If you are going to do something new, tell the data subject
Paragraphs 1 to 4 shall not apply where and insofar as:
- the data subject already has the information;
- the provision of such information proves impossible or would involve a disproportionate effort, in particular for processing for archiving purposes in the public interest, scientific or historical research purposes or statistical purposes, subject to the conditions and safeguards referred to in Article 89(1) or in so far as the obligation referred to in paragraph 1 of this Article is likely to render impossible or seriously impair the achievement of the objectives of that processing. In such cases the controller shall take appropriate measures to protect the data subject’s rights and freedoms and legitimate interests, including making the information publicly available;
- obtaining or disclosure is expressly laid down by Union or Member State law to which the controller is subject and which provides appropriate measures to protect the data subject’s legitimate interests; or
- where the personal data must remain confidential subject to an obligation of professional secrecy regulated by Union or Member State law, including a statutory obligation of secrecy.
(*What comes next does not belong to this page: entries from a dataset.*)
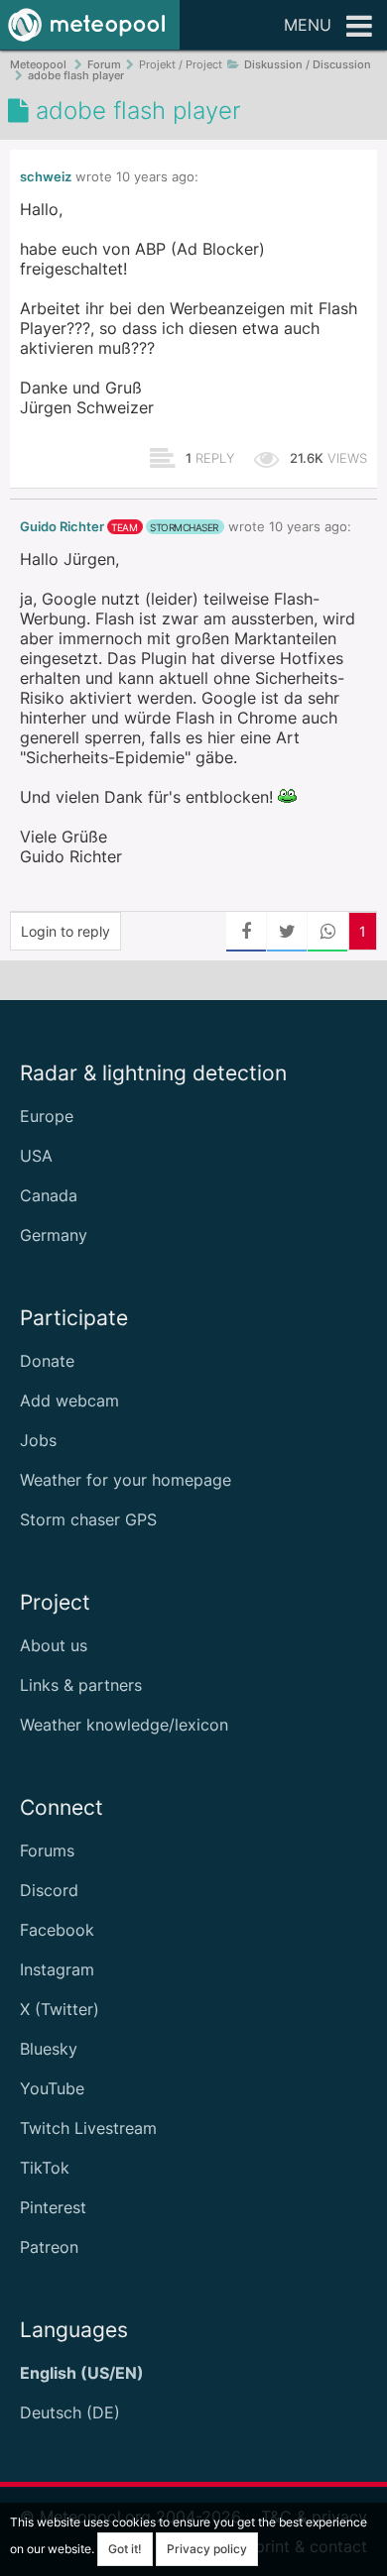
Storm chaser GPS (88, 1519)
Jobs (38, 1440)
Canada (48, 1195)
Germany (53, 1235)
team (124, 527)
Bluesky (48, 2049)
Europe (46, 1116)
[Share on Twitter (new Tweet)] (287, 932)
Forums (47, 1850)
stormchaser (184, 527)
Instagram (57, 1969)
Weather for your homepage (125, 1480)
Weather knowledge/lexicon (124, 1725)
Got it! (125, 2548)
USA (36, 1156)
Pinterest (53, 2207)
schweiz (45, 176)
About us (53, 1645)
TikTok (44, 2168)
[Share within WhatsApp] (327, 932)
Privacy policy (207, 2548)
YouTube (52, 2088)
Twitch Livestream (88, 2128)
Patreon (49, 2247)
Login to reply (65, 931)
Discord (49, 1890)
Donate (47, 1361)
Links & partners (81, 1685)
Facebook (57, 1930)
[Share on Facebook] (246, 932)
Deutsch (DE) (70, 2412)
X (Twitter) (59, 2009)
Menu (307, 25)
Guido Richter (62, 526)
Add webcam (69, 1400)
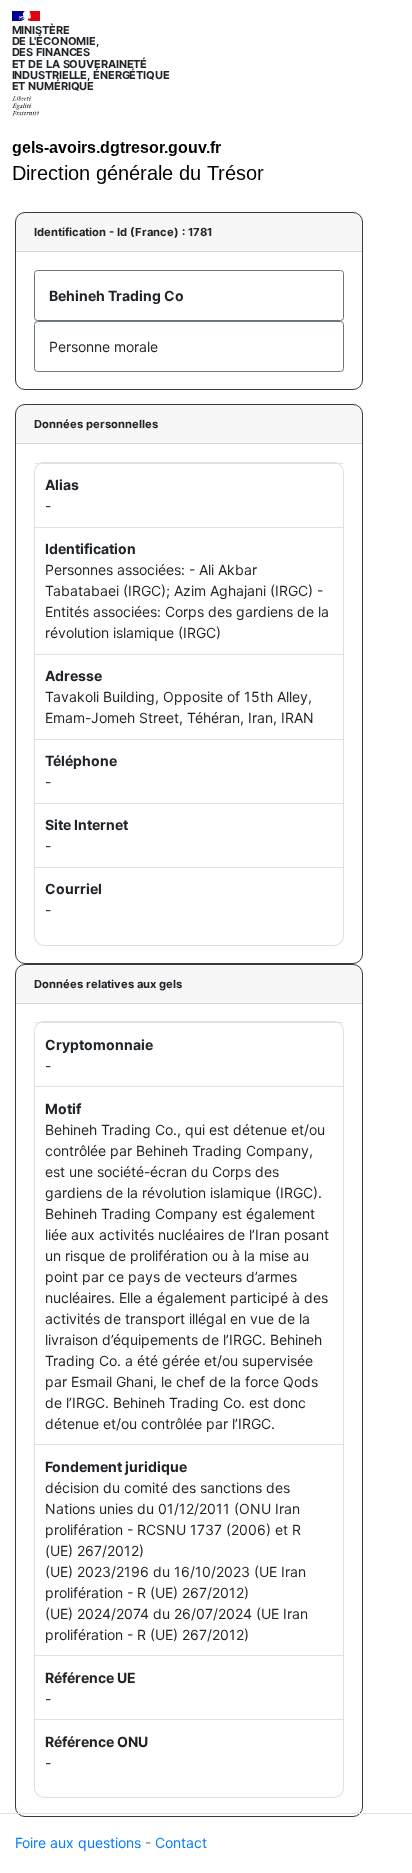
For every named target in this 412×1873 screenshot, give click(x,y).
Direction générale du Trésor (138, 173)
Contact (181, 1842)
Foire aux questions (78, 1842)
There are multiple organisations in the UK that take data from entities other than the data subject and pass data to third parties using an API where the data is returned within milliseconds of the request being made. These organisations include the credit reference agencies, the DVLA either directly or via MyLicence and the Credit Industry Fraud Avoidance System.
All these organisations collect personal data about indaviduals from entities other than the indaviual, process that data and share the results with third parties via a REST API that returns the PII immediately the request is made. From my reading of article 14 of the GDPR that they should inform me that they are holding this data within a month of collecting it, and at the latest at the point that the API response is sent, unless one of the situations in point 5 apply. I have never had such a communication from any of these entities.
With regards these situations in point 5 it is not obvious which could be relevant. All of these are about the individual, so not archiving, research or statistical purposes (b). I guess there is no obligation of professional secrecy (d). There may be explicit legal requirements for some of this processing, but I am not aware of any "expressly laid down by Union or Member State law" that would cover all this (c). (a) is slightly harder to interpret, as it is not clear exactly what information is being referred to. If it is the originally captured PII then this whole article would almost never apply as the data subject usually has access to their own data. If it means the list of metadata in sections 1 and 2 this exception would almost never apply, as for example the data subject will never know the period for which the personal data will be stored.
Am I reading it wrong, are these large organisation is obvious breach of the GDPR or is there another source of confusion?
For an example of when this happened to me, I got a parking ticket based on a ANPR camera. I made a subject access request, and I got a web service request and response, formated as XML. The request had my number plate and no information about the legal basis for processing, the response had my name and address (which I provided), the vehicle details (which came from a third party, the manufacturer I guess) and a load of codes that no one explained. It would seem that these transfers of PII would make both the DVLA and the parking firm data controllers engaged in transfer of PII derived from sources other than the data subject, and therefore both separately responsible for informing me of the details of the transfer. Specifically, passing the make, model and colour of the car (provided by a third party) to the parking control would bring section 3. (c) into play and I should be told "at the latest when the personal data are first disclosed", ie. when the web service returned. However I was not aware of it until I made the SAR.